## start Provided records

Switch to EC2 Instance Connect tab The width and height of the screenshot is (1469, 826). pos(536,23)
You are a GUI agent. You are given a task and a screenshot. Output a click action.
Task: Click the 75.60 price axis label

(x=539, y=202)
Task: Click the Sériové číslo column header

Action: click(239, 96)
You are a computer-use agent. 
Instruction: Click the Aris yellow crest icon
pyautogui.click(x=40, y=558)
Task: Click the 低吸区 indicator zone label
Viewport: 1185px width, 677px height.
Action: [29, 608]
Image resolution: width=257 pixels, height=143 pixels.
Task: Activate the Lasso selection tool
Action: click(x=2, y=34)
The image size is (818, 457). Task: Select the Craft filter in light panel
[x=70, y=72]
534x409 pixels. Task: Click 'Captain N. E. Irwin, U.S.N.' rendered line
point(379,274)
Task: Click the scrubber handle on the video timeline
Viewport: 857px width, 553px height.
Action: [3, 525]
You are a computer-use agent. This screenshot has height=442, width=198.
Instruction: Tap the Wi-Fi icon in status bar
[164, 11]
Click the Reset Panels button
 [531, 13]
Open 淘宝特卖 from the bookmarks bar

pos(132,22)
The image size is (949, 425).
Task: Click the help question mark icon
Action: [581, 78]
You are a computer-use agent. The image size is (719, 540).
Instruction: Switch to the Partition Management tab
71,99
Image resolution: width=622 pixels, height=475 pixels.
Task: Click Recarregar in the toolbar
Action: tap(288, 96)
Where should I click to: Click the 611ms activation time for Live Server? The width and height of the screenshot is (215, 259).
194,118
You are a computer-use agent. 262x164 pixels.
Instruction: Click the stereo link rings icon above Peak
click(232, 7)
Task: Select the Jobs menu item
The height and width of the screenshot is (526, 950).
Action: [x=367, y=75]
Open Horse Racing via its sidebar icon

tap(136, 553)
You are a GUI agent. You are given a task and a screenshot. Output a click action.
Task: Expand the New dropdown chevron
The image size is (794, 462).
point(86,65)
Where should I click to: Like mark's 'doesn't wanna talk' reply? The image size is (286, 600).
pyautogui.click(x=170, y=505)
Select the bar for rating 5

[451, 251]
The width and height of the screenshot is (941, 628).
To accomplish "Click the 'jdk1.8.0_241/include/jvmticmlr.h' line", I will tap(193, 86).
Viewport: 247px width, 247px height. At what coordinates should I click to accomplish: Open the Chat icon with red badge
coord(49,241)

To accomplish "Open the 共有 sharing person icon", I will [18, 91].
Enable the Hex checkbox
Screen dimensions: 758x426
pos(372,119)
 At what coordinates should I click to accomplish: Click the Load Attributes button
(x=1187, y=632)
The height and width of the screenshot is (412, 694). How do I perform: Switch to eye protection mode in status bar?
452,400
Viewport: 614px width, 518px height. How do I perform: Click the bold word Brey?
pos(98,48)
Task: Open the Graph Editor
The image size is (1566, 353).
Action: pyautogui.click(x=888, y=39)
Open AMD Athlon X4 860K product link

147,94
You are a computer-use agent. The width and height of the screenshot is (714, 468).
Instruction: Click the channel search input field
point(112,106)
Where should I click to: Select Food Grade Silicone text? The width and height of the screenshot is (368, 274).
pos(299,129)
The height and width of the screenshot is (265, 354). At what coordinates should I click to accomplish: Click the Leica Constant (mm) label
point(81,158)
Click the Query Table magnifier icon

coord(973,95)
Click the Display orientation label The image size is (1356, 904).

## end Provided records

» Written exercise
Rewrite the entries from the line containing "Task: Open the Graph Editor" through the last entry, both included, keeping the requests and multiplying every click coordinate in the answers by 0.35, rounded to whole numbers with halves rounded up. Leave all other numbers as they are.

» Right answer
Task: Open the Graph Editor
The image size is (1566, 353).
Action: pyautogui.click(x=311, y=14)
Open AMD Athlon X4 860K product link

51,33
You are a computer-use agent. The width and height of the screenshot is (714, 468).
Instruction: Click the channel search input field
point(39,37)
Where should I click to: Select Food Grade Silicone text? The width and height of the screenshot is (368, 274).
pos(105,45)
The height and width of the screenshot is (265, 354). At what coordinates should I click to accomplish: Click the Leica Constant (mm) label
point(28,55)
Click the Query Table magnifier icon

coord(341,33)
Click the Display orientation label The image size is (1356, 904).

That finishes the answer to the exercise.